RareMoon is in full preparation mode and enthusiastic about planning for a successful three days in San Francisco for the industry’s biggest events of the year.
Why do we attend?
Considering what we’ve seen in the past few years, we are anticipating a lot of buzz around rare diseases, orphan drugs and novel therapies at the JP Morgan Healthcare Conference this upcoming January. For RareMoon, we consider JPM a time to tap into investors, bankers, and biotech companies investing both research efforts and time into the rare disease arena.
We know investors and partners want to see two things: proof of concept and agency “buy in.” The latter is where we step in to shepherd companies in the right direction.
Agency LOVE comes from both frequent and early communication between agencies and drug developers through interactions as well as through the various incentives offered by the FDA and EMA. These expedited development tools promote innovative R&D and are there to ensure safe and effective trial design and continued agency support including (but not limited to) Orphan Drug Designations (FDA and EMA), FDA’s Fast Track or Breakthrough Therapy Designations or EMA’s PRIME scheme.
Early and effective communication during the drug development and approval process along with taking advantage of all available incentives, plays a leading role in both the alignment of investors and the success of your program.
Why meet with us?
We are a virtual regulatory team.

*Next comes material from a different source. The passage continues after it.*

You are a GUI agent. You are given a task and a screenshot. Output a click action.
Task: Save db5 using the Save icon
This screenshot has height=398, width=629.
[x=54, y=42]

Whether you are needing assistance with agency communication and interactions, a risk assessment, or someone to execute and expedite the application process for you, we support you.
By offering our time, and our comprehensive and strategic expertise in orphan regulatory affairs, we work with you to ensure your objectives and milestones are achieved.
Success to you might be reaching milestones, connecting with the agencies, or getting investors interested and wanting more. In any case, we can make it happen.